アマトの苦しそうな声は、アムイの心をかき乱しながらも続いていく。
『ラムウは死んでからも…ずっとあのまま、自分の心に囚われているままで。…その想いが強すぎて、それに固執し過ぎて、現実の世界に気が付けない…。だからここから出られない。混沌と、さ迷い続けている…』
そしてアマトは一息つくと、涙声で息子に語った。
『…もう…私すら彼はわからないんだよ…。何度も彼を此処から救いたくて、私は一生懸命語りかけた。

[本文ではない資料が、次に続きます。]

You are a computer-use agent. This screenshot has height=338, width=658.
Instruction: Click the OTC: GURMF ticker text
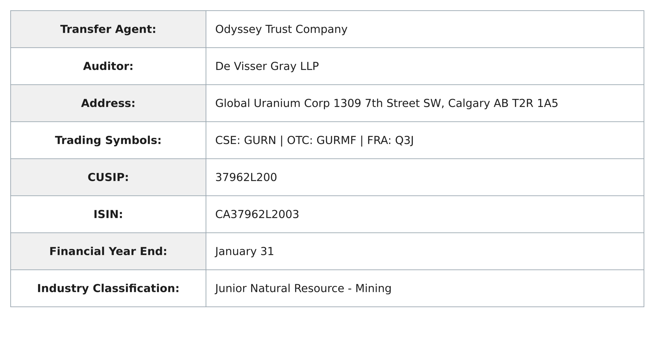tap(322, 140)
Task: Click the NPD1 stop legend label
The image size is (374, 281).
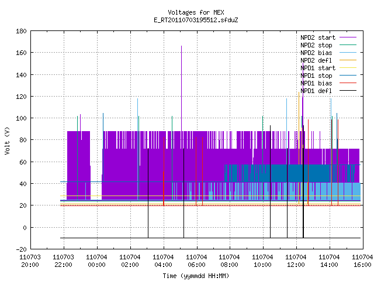Action: point(316,76)
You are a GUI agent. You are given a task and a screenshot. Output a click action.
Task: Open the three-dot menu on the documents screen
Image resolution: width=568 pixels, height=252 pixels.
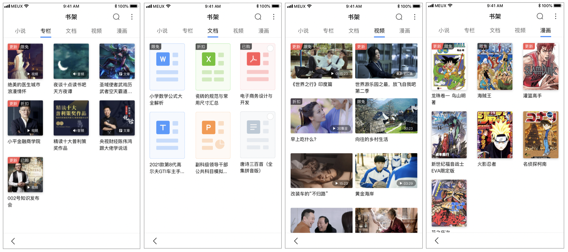pyautogui.click(x=274, y=17)
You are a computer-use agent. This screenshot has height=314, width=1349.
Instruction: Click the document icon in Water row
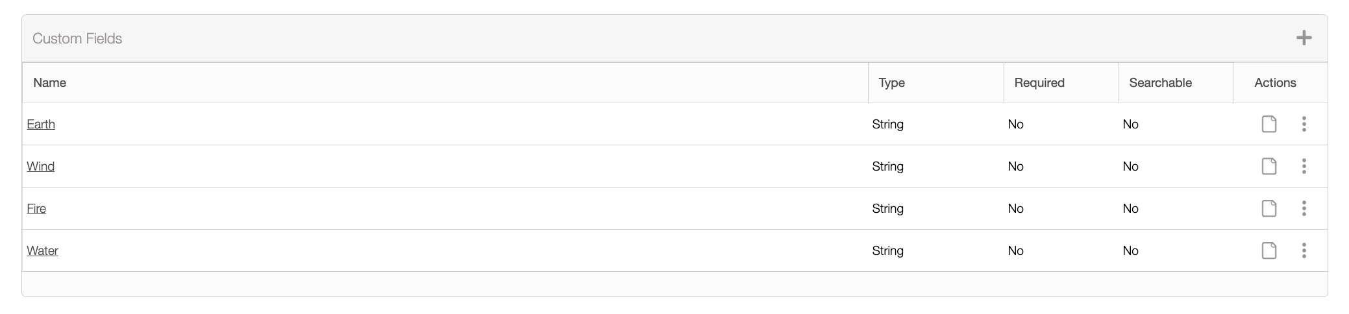(x=1269, y=250)

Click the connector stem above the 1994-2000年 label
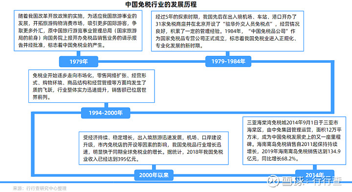tap(106, 105)
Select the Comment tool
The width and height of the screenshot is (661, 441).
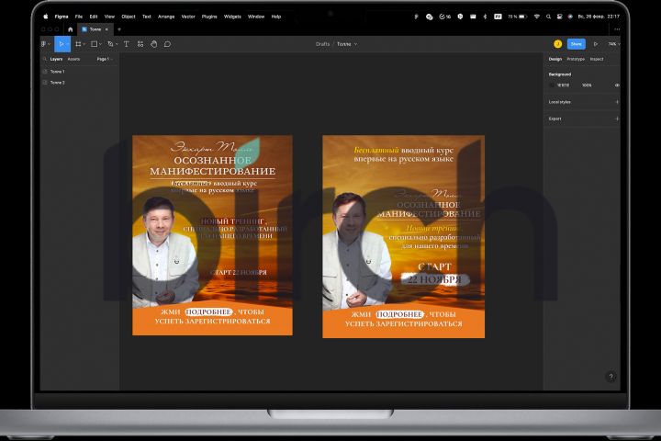coord(167,43)
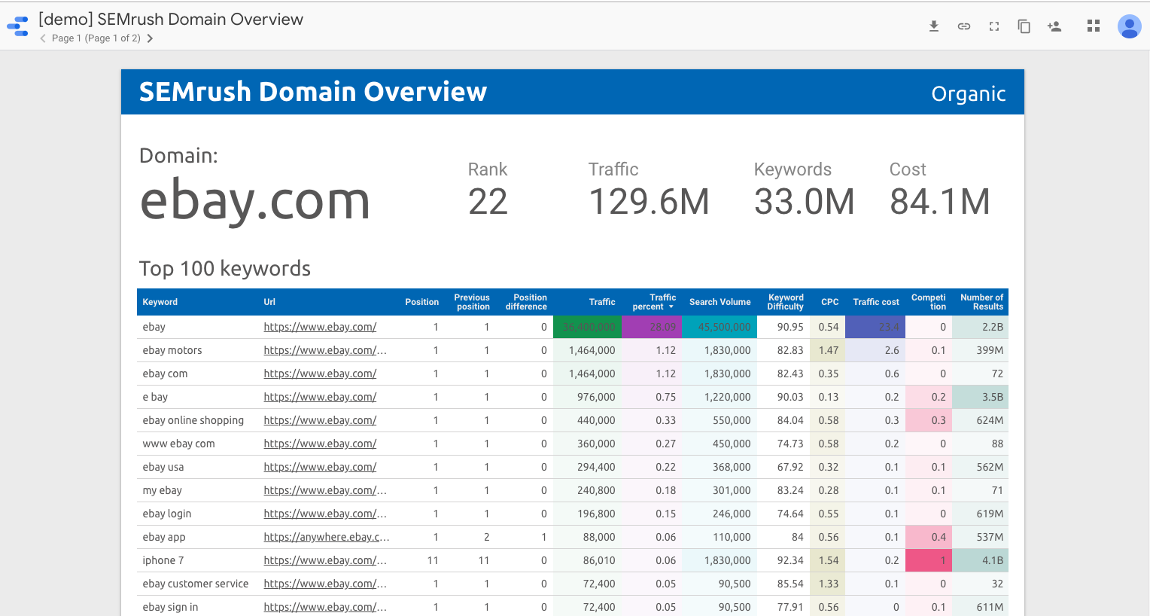This screenshot has width=1150, height=616.
Task: Enter fullscreen presentation mode
Action: pyautogui.click(x=993, y=26)
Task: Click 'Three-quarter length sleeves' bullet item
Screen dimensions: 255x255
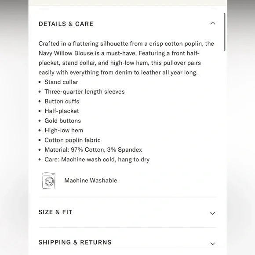Action: 84,92
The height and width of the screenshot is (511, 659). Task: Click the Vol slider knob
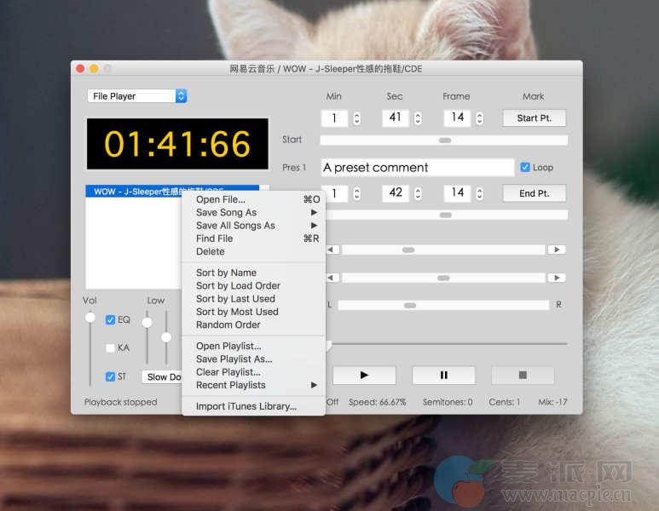pyautogui.click(x=90, y=318)
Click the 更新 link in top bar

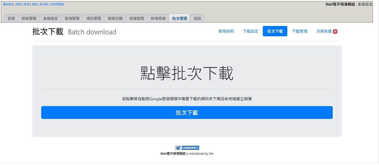19,4
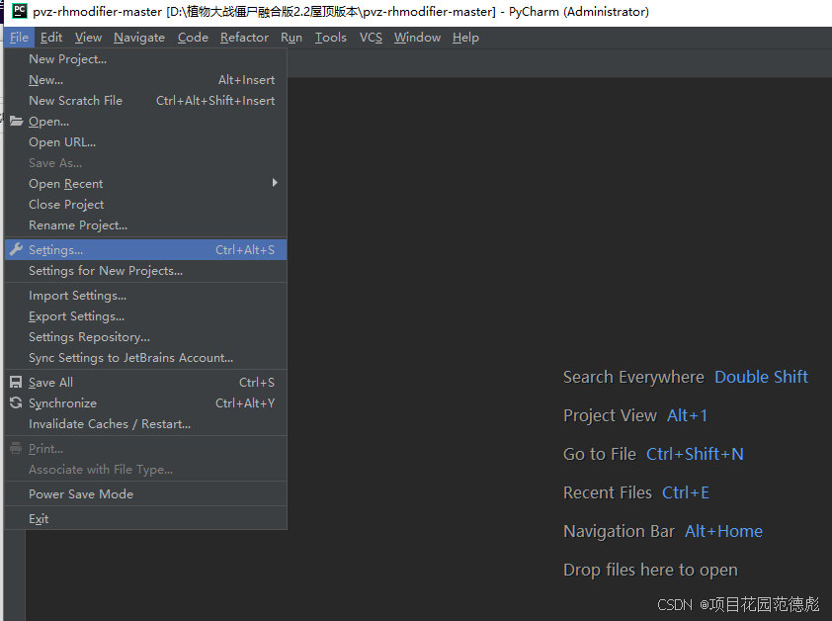832x621 pixels.
Task: Click the Save All floppy disk icon
Action: (16, 382)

だけど、私の声は彼には届かない。それだけ今の私と、彼の間には深い隔たりがあるんだ…』
「父さん…」
父の悲しみを知って、アムイは居た堪れなかった。
その沈痛な言葉で、アムイは悟った。父がどれほど彼を思って、心を砕いてきたのかを。
だがきっと、ありのままに映し出されるこの世界では、いくらラムウが死して父と共に居たいと望んだとしても、波動が合わなければ会える筈もない…。しかも特に自分を殺すという一番の契約違反を犯しているとなると、その死んだときの思いが強すぎて、それに囚われ、自分か誰かに気付かされない限り、永劫に繰り返す地獄に落ちる。
…まさに、今のラムウであった。


彼は生前、敬虔なオーン信徒であり、それ故に盲目で高潔過ぎた。
それが過ぎたために客観性に乏しくなり、自分の物差しでしか周囲を測れなくなっていたのだ…。
大いなるものを信仰し、糧とし学びとするのは素晴らしい事であるが、それが組織となる宗教となると、難しくなるのは世の常である。
宗教が悪いとは言わない。が、それも全て調和の世界では、バランスの上に立っている。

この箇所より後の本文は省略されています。